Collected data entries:
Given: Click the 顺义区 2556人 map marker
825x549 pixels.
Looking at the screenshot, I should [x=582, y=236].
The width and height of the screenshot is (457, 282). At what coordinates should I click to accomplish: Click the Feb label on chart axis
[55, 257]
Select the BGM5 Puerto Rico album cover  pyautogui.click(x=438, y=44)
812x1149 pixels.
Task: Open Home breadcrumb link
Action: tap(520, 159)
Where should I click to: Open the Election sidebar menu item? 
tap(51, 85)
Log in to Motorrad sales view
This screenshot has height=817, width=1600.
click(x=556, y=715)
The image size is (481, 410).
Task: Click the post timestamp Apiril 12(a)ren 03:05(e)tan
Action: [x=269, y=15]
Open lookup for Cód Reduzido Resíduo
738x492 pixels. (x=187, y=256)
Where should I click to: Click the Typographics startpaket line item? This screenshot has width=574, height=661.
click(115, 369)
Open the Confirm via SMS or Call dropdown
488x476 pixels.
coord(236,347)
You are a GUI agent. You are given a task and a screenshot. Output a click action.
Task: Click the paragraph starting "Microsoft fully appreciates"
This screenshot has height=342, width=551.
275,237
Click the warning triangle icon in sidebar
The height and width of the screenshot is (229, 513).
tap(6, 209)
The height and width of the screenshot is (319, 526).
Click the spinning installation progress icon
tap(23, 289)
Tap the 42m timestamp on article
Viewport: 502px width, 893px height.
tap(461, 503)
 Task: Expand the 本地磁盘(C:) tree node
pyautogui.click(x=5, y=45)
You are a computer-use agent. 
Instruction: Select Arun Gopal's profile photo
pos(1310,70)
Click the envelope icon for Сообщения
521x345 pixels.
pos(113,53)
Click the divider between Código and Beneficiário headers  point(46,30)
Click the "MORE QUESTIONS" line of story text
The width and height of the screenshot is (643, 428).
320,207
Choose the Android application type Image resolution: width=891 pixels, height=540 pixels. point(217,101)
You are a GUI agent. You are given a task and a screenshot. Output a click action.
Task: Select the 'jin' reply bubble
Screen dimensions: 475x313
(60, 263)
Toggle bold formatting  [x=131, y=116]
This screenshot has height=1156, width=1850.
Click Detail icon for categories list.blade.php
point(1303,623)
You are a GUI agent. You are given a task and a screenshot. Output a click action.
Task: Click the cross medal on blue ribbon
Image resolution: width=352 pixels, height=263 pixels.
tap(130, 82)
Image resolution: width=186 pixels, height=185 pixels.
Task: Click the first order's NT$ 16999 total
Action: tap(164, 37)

• Task requirements: In full and verbatim, transcribe the data.

• Output for this exercise:
Given: Click the 顺义区 2556人 map marker
825x549 pixels.
Looking at the screenshot, I should [x=582, y=236].
The width and height of the screenshot is (457, 282). At what coordinates should I click to accomplish: Click the Feb label on chart axis
[55, 257]
Select the BGM5 Puerto Rico album cover  pyautogui.click(x=438, y=44)
812x1149 pixels.
Task: Open Home breadcrumb link
Action: tap(520, 159)
Where should I click to: Open the Election sidebar menu item? 
tap(51, 85)
Log in to Motorrad sales view
This screenshot has height=817, width=1600.
click(x=556, y=715)
The image size is (481, 410).
Task: Click the post timestamp Apiril 12(a)ren 03:05(e)tan
Action: [x=269, y=15]
Open lookup for Cód Reduzido Resíduo
738x492 pixels. (x=187, y=256)
Where should I click to: Click the Typographics startpaket line item? This screenshot has width=574, height=661.
click(115, 369)
Open the Confirm via SMS or Call dropdown
488x476 pixels.
coord(236,347)
You are a GUI agent. You are given a task and a screenshot. Output a click action.
Task: Click the paragraph starting "Microsoft fully appreciates"
This screenshot has height=342, width=551.
275,237
Click the warning triangle icon in sidebar
The height and width of the screenshot is (229, 513).
tap(6, 209)
The height and width of the screenshot is (319, 526).
Click the spinning installation progress icon
tap(23, 289)
Tap the 42m timestamp on article
Viewport: 502px width, 893px height.
tap(461, 503)
 Task: Expand the 本地磁盘(C:) tree node
pyautogui.click(x=5, y=45)
You are a computer-use agent. 
Instruction: Select Arun Gopal's profile photo
pos(1310,70)
Click the envelope icon for Сообщения
521x345 pixels.
pos(113,53)
Click the divider between Código and Beneficiário headers  point(46,30)
Click the "MORE QUESTIONS" line of story text
The width and height of the screenshot is (643, 428).
320,207
Choose the Android application type Image resolution: width=891 pixels, height=540 pixels. point(217,101)
You are a GUI agent. You are given a task and a screenshot. Output a click action.
Task: Select the 'jin' reply bubble
Screen dimensions: 475x313
(60, 263)
Toggle bold formatting  [x=131, y=116]
This screenshot has height=1156, width=1850.
Click Detail icon for categories list.blade.php
point(1303,623)
You are a GUI agent. You are given a task and a screenshot. Output a click action.
Task: Click the cross medal on blue ribbon
Image resolution: width=352 pixels, height=263 pixels.
tap(130, 82)
Image resolution: width=186 pixels, height=185 pixels.
Task: Click the first order's NT$ 16999 total
Action: tap(164, 37)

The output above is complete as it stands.